**Exercise material:**

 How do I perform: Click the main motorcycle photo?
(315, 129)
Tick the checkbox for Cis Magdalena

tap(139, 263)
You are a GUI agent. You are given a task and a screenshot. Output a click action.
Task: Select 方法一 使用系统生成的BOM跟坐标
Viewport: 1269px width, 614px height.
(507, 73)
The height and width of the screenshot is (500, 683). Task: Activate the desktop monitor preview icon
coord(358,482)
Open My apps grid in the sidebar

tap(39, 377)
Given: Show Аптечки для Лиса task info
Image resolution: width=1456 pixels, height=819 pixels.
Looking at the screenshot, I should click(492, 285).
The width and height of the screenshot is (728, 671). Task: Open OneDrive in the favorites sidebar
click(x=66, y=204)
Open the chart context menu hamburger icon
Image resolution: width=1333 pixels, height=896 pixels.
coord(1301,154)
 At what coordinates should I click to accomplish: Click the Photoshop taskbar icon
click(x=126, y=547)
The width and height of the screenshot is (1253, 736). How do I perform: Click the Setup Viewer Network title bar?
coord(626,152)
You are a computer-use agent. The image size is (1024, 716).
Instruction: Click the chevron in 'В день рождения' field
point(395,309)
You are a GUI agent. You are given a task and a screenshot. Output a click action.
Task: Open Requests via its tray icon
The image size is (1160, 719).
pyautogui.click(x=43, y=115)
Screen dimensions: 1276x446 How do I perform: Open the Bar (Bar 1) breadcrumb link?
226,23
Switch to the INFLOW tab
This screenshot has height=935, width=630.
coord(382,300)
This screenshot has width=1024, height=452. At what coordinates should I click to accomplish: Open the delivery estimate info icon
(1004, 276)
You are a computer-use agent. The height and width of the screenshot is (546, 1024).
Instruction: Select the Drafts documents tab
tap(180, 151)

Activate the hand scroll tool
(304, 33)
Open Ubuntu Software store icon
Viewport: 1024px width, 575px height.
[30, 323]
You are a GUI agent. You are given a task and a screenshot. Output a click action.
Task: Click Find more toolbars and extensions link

**Activity:**
Repeat exactly, and only, the lines from the one containing "Instruction: Select the Drafts documents tab" through the end of the material.

**Expected answer:**
Instruction: Select the Drafts documents tab
tap(180, 151)

Activate the hand scroll tool
(304, 33)
Open Ubuntu Software store icon
Viewport: 1024px width, 575px height.
[30, 323]
You are a GUI agent. You are given a task and a screenshot. Output a click action.
Task: Click Find more toolbars and extensions link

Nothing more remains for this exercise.